Even the way the Nellie character is styled jolted me out of the story. Chazelle has said in interviews that he deliberately steered away from the stuffiness of the costume picture in which every detail is period-appropriate, and the choice to insert modern touches here and there, including some slangy 21st-century dialogue, can sometimes feel refreshingly cheeky. But Nellie’s hair and wardrobe … honey. She arrives at that Gatsby-esque opening party wearing what looks like a length of red silk cut from a theater curtain, wrapped around her body with a neckline open to her navel. Costume designer Mary Zophres has created a flattering garment that Robbie crowd-surfs in with aplomb, but Nellie’s look, unstyled shoulder-length hair included, is so wildly out of keeping with the rest of the women at the (already plenty wild) party that it creates a rift in the relative realism of everything else in the scene. The message that Nellie is a fashion outlier comes through loud and clear, but at the cost of character details grounded in the movie’s world that would have helped us understand how she perceives herself and is perceived by others, specifically at a time in history where women’s choices were so limited. As a transhistorical “lady in red,” Nellie is an incarnated image of tragic glamour rather than a woman who looked in her closet that day and decided what to wear. (In a later scene where she slow-dances with Li Jun Li’s character at a poolside party, her denim-overalls-with-no-shirt attire was even more befuddling.)
As Babylon barrels forward—one thing it can’t be accused of is lingering too long on any one character or subplot—the tonal inconsistencies and rushed-through story arcs pile up. For a filmmaker who’s so attuned to rhythm of individual shots or set pieces—not for nothing was his breakout film about a drummer—Chazelle can be weirdly inattentive to the overall structure of a movie’s narrative, so that, while never boring, Babylon winds up being exhausting. A coda set in 1952 follows the older Manny into a screening of Singin’ in the Rain, the musical that recreates a much more wholesome version of Hollywood in the silents-to-sound era. As it unfurls before his eyes, Manny has a vision—or maybe channels the director’s vision—of the past, present, and future of Hollywood, in the form of a trippy supercut, weaving together everything from the Lumière brothers, Warner Bros. cartoons, and The Wizard of Oz to Terminator 2, and even, if I can be sure I caught it near the end, a snippet of Babylon. This stylistic choice, a radical shift in perspective from the movie that preceded it, will be derided as self-indulgent.

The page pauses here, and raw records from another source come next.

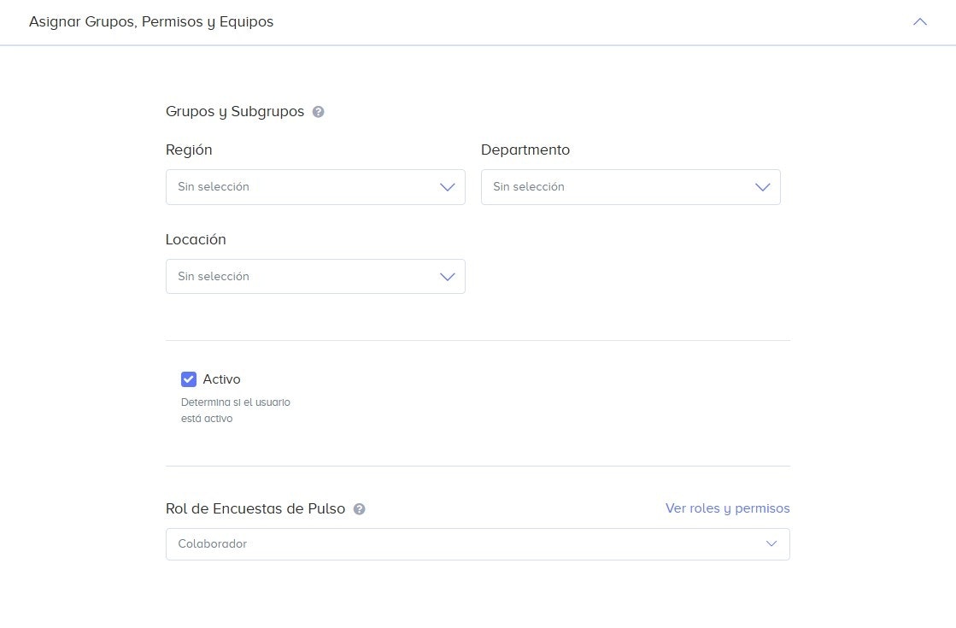956x628 pixels.
Task: Open the Departmento dropdown
Action: coord(630,187)
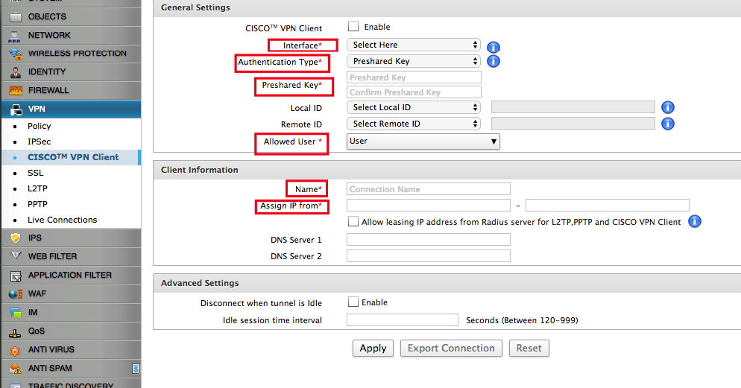The height and width of the screenshot is (388, 741).
Task: Enable the CISCO VPN Client checkbox
Action: click(x=354, y=27)
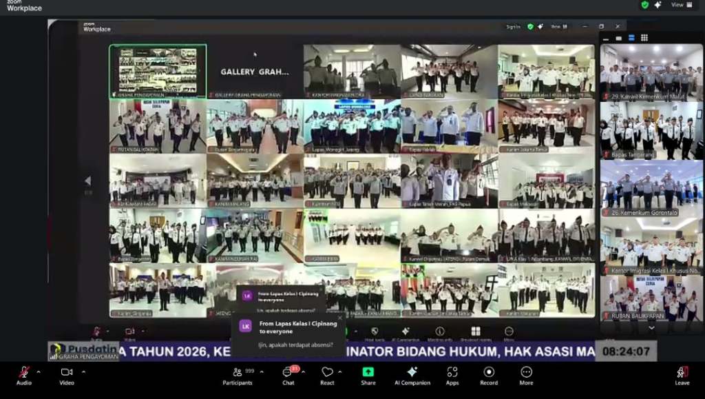Click the red Leave meeting button
The image size is (705, 399).
682,373
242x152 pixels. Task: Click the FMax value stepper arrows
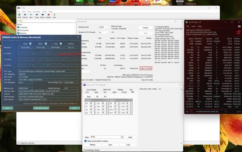pyautogui.click(x=122, y=137)
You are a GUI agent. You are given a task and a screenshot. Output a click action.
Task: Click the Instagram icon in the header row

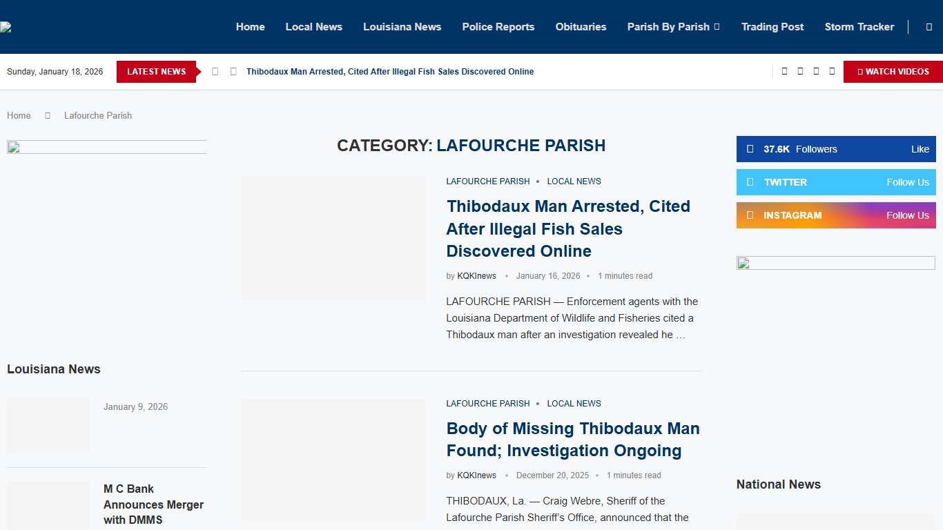816,71
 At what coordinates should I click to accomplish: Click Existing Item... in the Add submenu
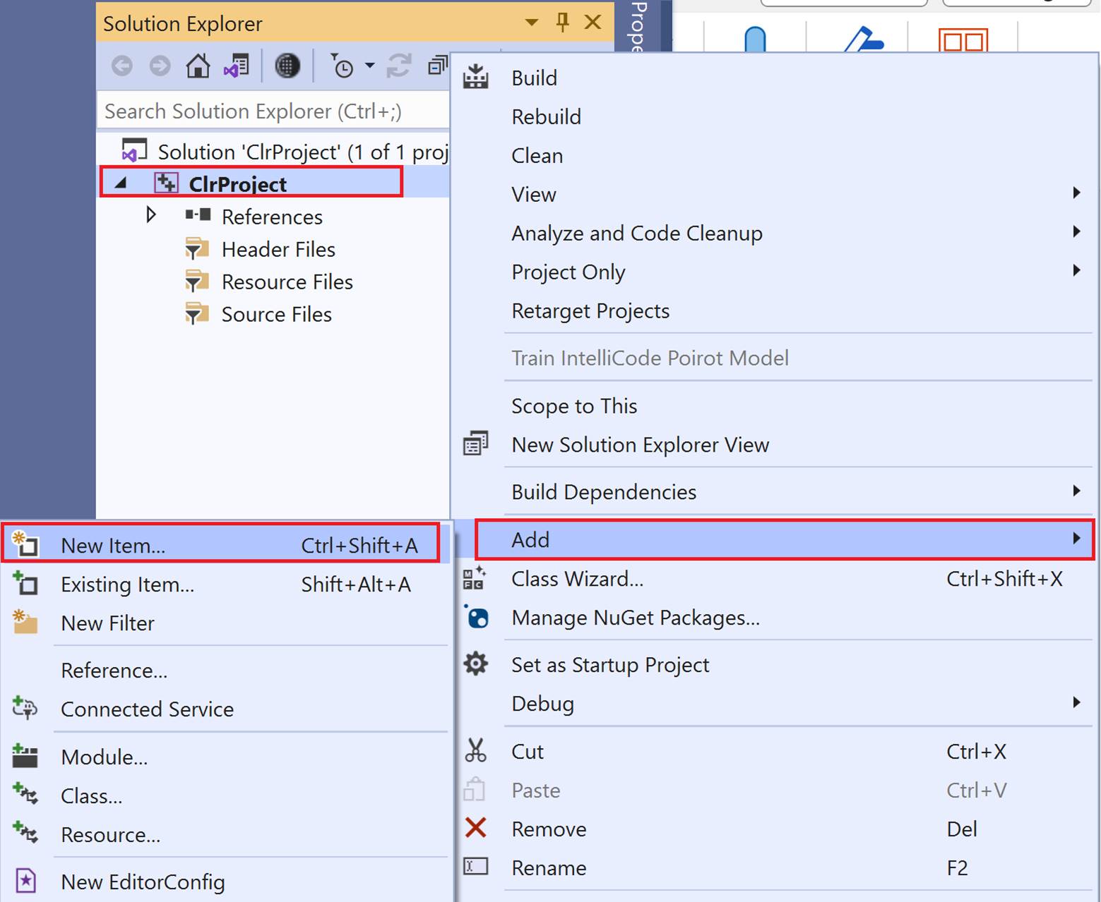[127, 584]
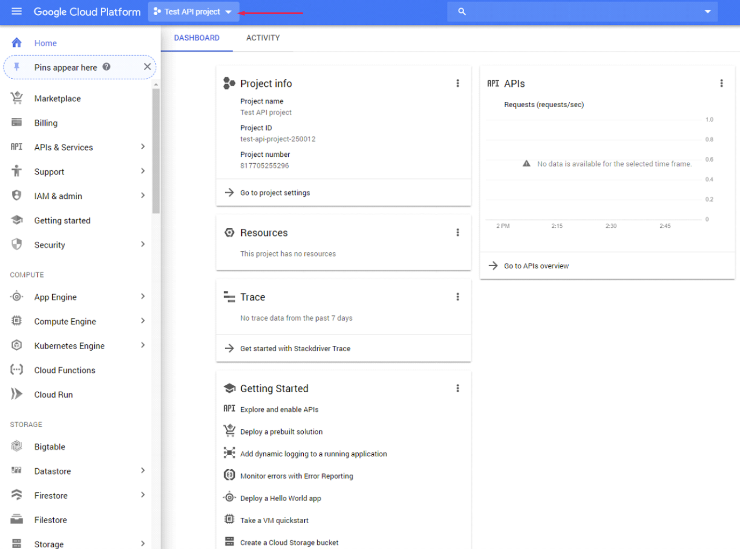Click the help icon beside Pins appear here
The height and width of the screenshot is (549, 740).
107,67
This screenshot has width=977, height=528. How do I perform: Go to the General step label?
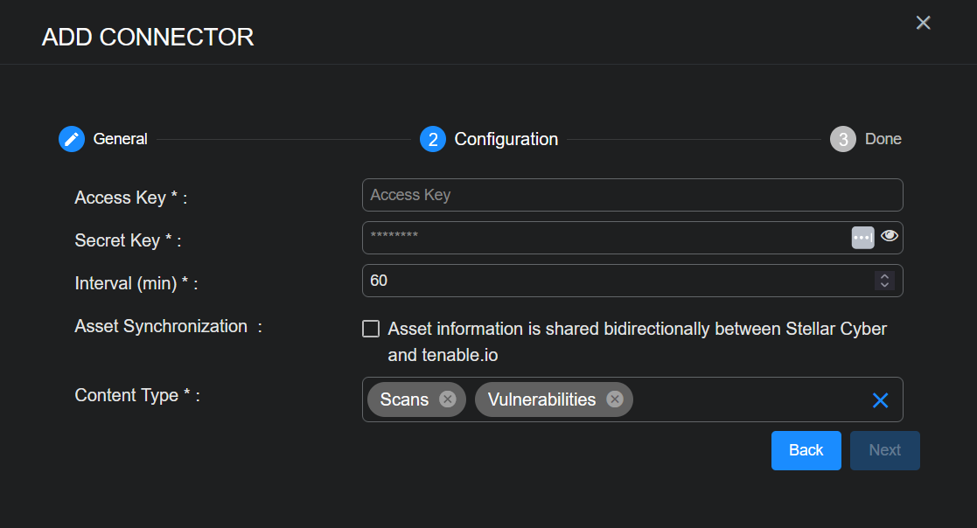[x=120, y=139]
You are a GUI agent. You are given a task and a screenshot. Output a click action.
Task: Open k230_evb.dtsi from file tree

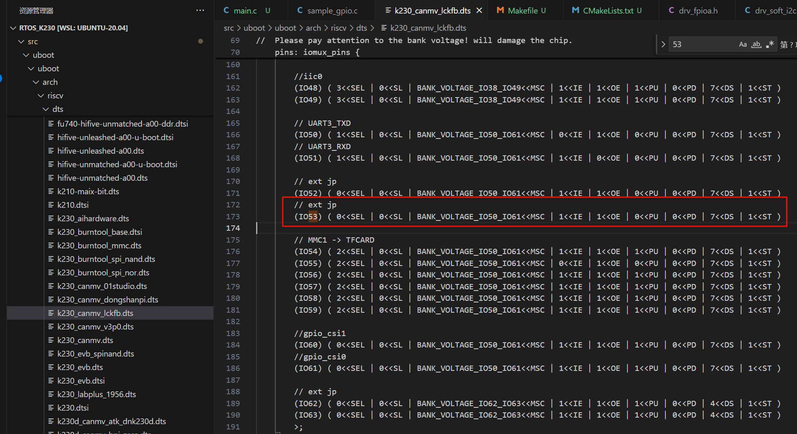click(x=81, y=381)
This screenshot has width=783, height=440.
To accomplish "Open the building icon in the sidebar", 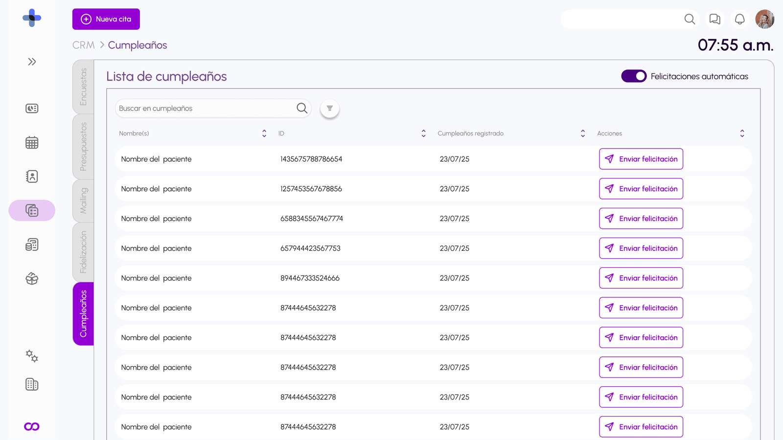I will coord(32,385).
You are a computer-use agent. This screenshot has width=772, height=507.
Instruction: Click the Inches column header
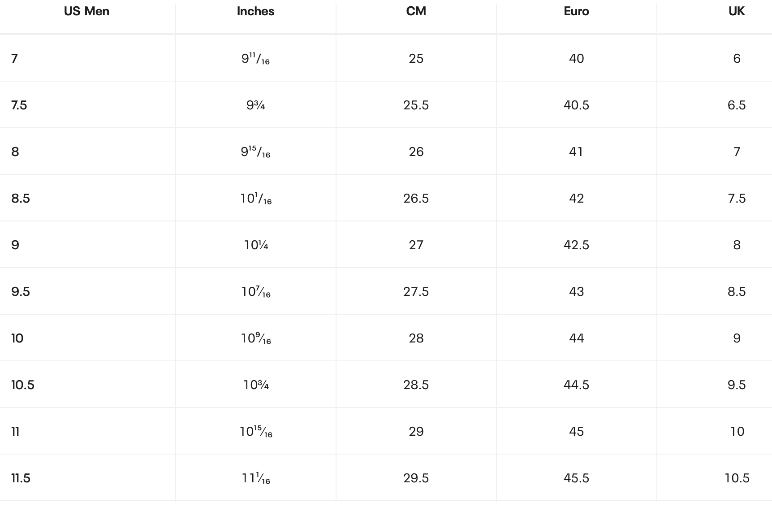[x=255, y=11]
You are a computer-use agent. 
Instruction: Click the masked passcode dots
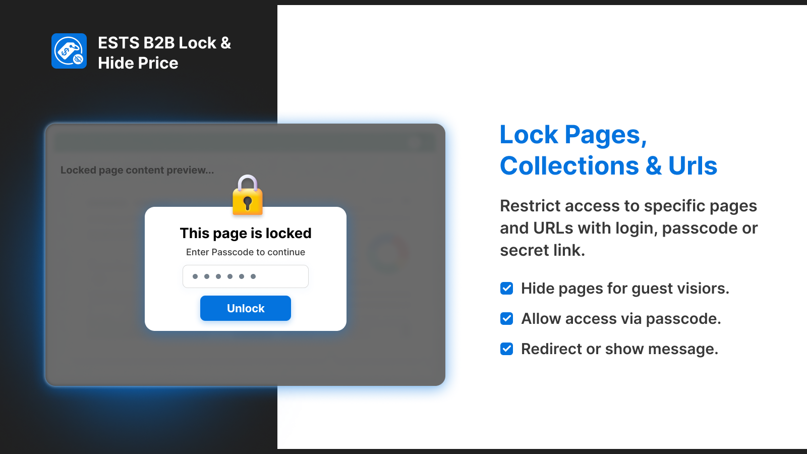click(x=224, y=276)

But I admired that closing montage’s bravado, just as I’ve admired all of Chazelle’s imperfect but heartfelt and skillfully crafted films up till now. I just wish that last-minute swerve into non-narrative weirdness had been preceded by a movie that itself felt weirder, less in thrall to familiar show-business archetypes and more in tune with the kind of small character beats that turn an epic-scale story into more than just a series of grand gestures.